(The data Opens)

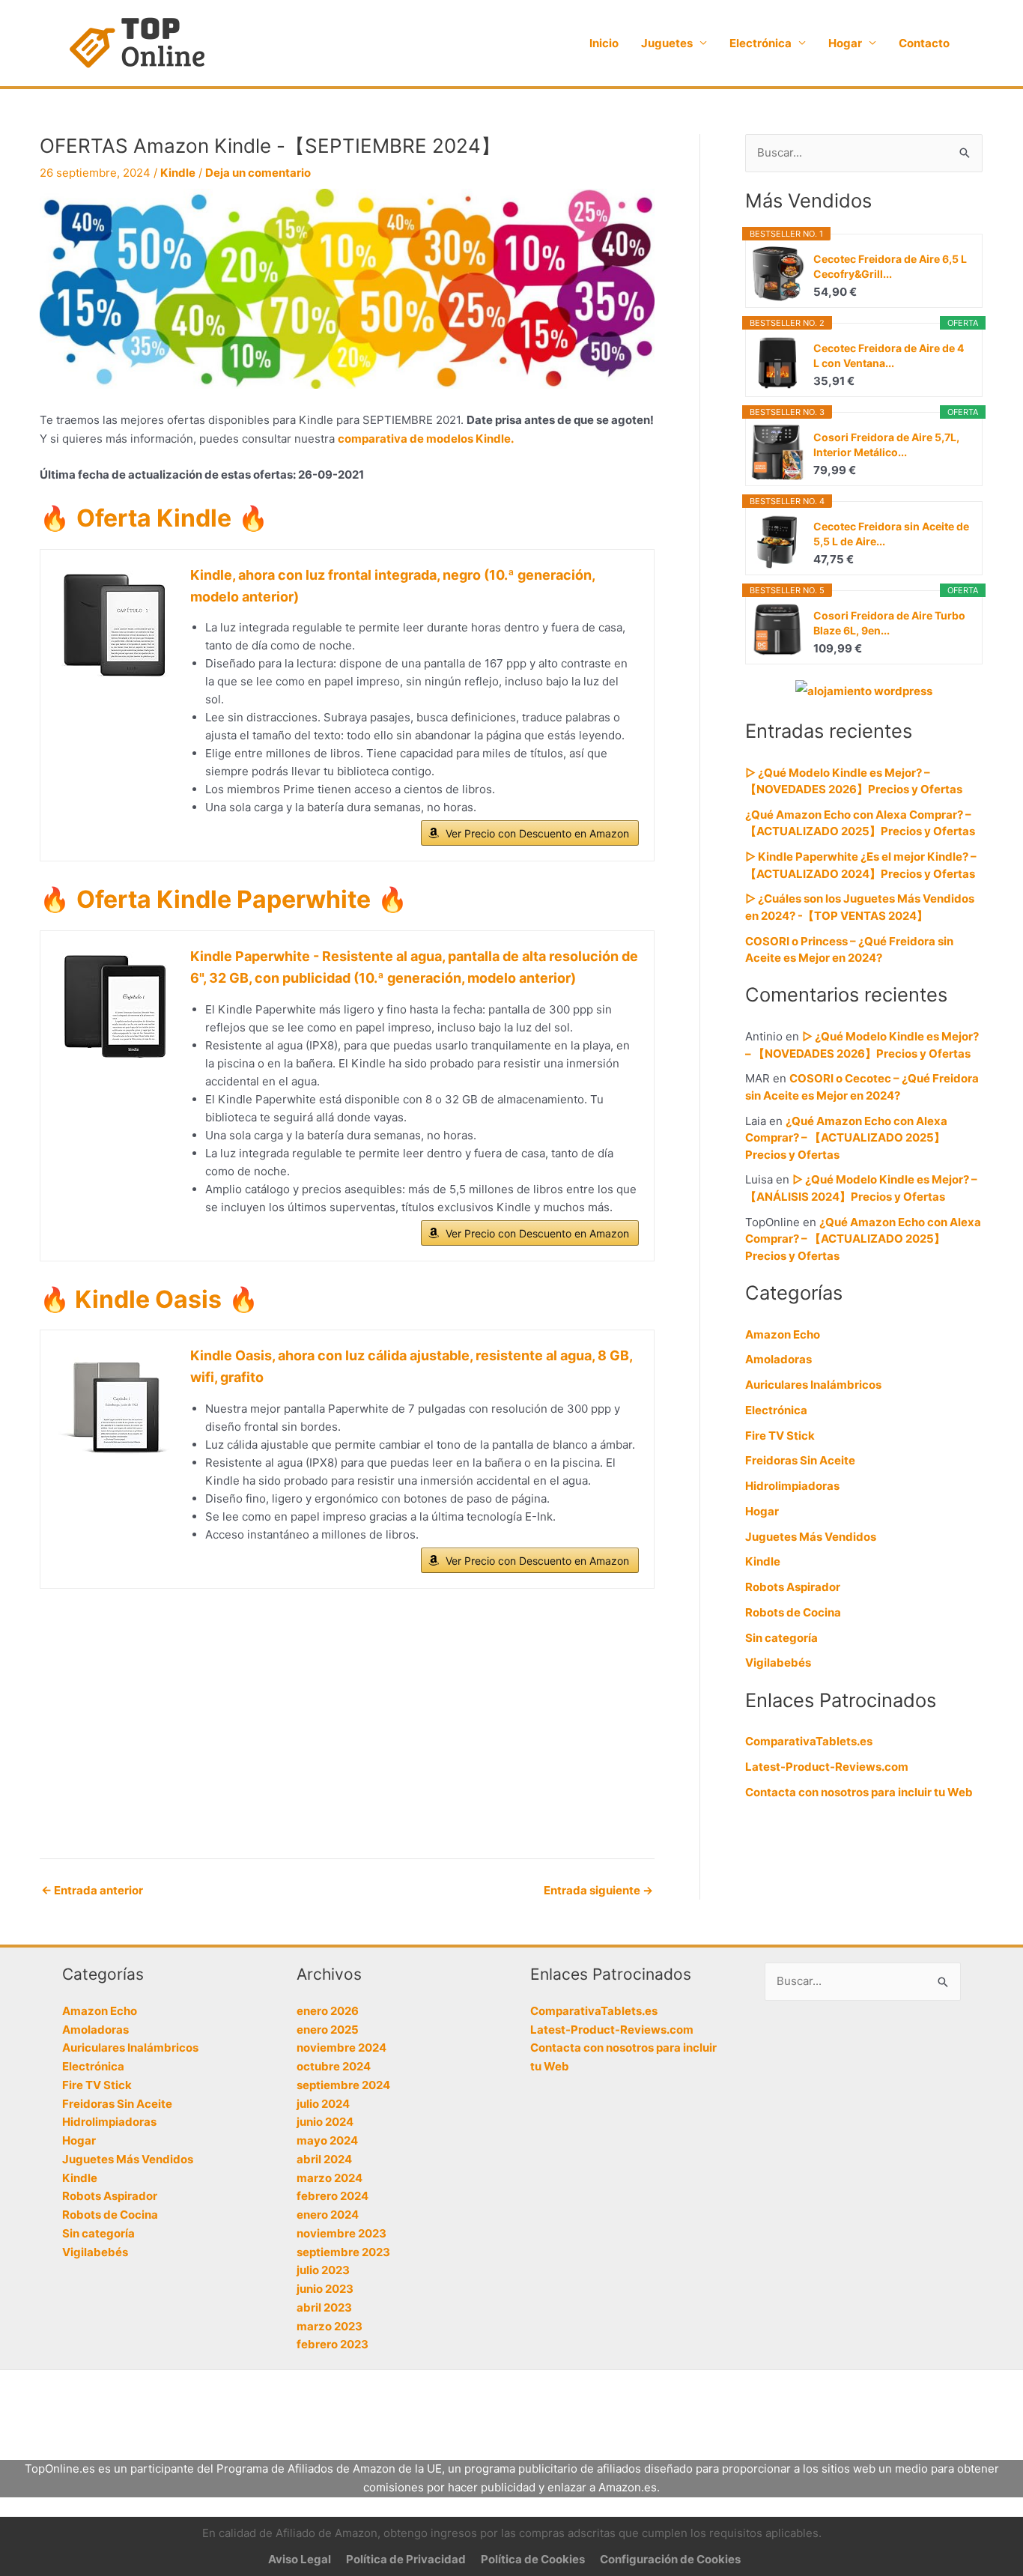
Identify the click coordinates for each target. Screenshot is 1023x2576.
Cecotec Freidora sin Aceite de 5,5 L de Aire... (891, 534)
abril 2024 (324, 2159)
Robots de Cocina (793, 1612)
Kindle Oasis (146, 1299)
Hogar (845, 43)
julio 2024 (323, 2104)
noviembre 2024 (341, 2047)
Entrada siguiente (598, 1890)
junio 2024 (325, 2122)
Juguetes (667, 43)
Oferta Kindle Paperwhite (223, 899)
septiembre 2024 (343, 2085)
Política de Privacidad (406, 2559)
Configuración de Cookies (670, 2559)
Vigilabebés (778, 1662)
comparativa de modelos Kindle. (426, 438)
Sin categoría (781, 1638)
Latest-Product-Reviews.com (826, 1767)
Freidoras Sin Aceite (800, 1460)
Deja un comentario (258, 173)
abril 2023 (324, 2307)
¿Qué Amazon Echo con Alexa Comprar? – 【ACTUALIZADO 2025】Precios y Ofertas (846, 1138)
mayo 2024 (327, 2140)
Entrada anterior (92, 1890)
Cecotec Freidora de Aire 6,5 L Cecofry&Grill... (890, 266)
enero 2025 (328, 2029)
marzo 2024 (329, 2178)
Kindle (177, 173)
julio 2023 (323, 2270)
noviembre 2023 (341, 2233)
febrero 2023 (332, 2344)
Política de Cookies (533, 2559)
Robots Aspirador (792, 1587)
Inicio (604, 43)
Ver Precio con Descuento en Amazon (537, 833)
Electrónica (760, 43)
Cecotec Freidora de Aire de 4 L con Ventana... (888, 355)
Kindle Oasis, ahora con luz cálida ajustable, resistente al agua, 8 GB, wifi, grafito (411, 1366)
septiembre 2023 (343, 2252)
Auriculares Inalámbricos (813, 1385)
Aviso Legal (299, 2559)
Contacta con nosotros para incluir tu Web (859, 1792)
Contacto (924, 43)
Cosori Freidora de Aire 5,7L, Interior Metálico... (886, 444)
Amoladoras (778, 1359)
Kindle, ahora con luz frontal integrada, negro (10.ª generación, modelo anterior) (392, 585)
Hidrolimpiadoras (792, 1486)
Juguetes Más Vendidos (810, 1537)
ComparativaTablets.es (808, 1741)
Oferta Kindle (153, 518)
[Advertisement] (347, 1731)
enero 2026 (328, 2011)
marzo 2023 (329, 2326)
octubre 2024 (334, 2066)
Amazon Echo (782, 1334)
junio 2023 (325, 2289)
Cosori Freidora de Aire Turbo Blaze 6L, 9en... (889, 623)
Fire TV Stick (780, 1435)
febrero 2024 (332, 2196)
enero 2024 (328, 2214)
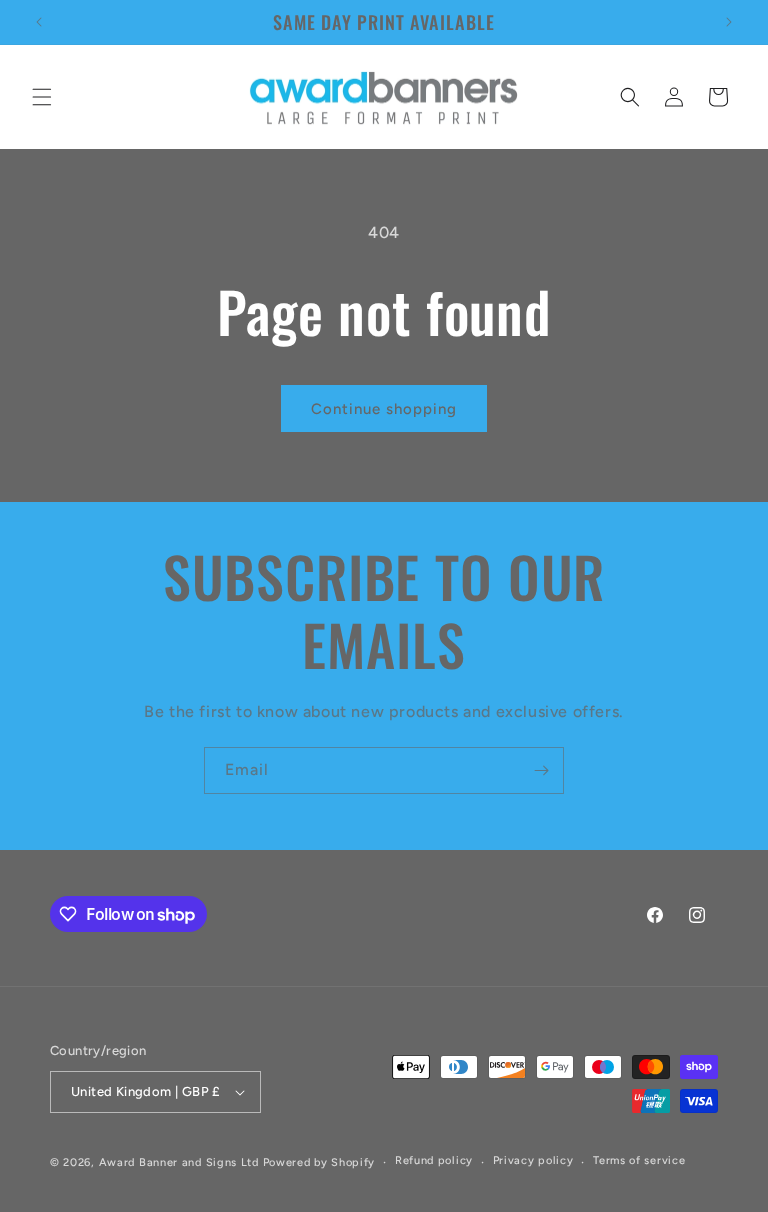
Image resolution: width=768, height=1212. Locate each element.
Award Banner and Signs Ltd (179, 1162)
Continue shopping (384, 409)
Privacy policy (533, 1160)
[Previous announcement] (39, 22)
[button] (42, 97)
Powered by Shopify (319, 1162)
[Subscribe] (541, 770)
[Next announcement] (729, 22)
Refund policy (434, 1160)
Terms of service (639, 1160)
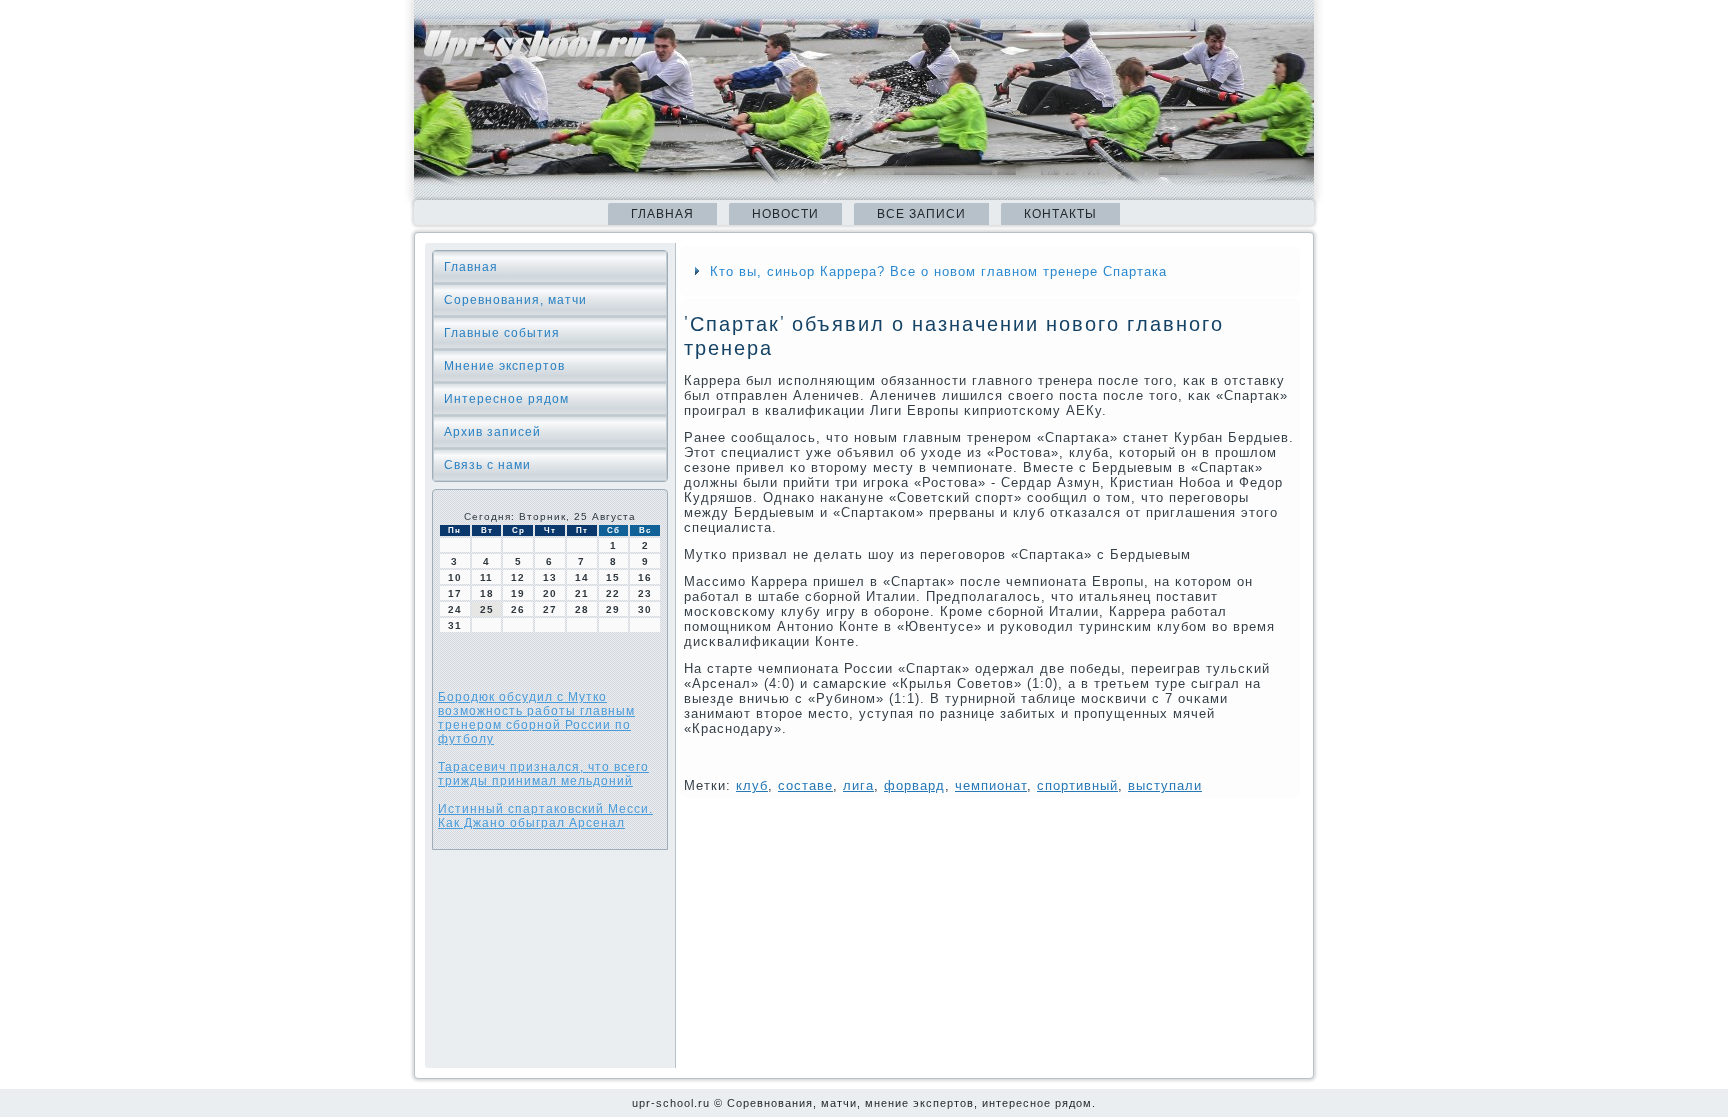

(The data Closes)

### What needs to be done
Scan the entries above for the word "Kindle", then copy every line in which it occurs.

### Result of this exercise
Kindle Oasis (146, 1299)
Oferta Kindle Paperwhite (223, 899)
comparativa de modelos Kindle. (426, 438)
Kindle (177, 173)
Kindle Oasis, ahora con luz cálida ajustable, resistente al agua, 8 GB, wifi, grafito (411, 1366)
Kindle, ahora con luz frontal integrada, negro (10.ª generación, modelo anterior) (392, 585)
Oferta Kindle (153, 518)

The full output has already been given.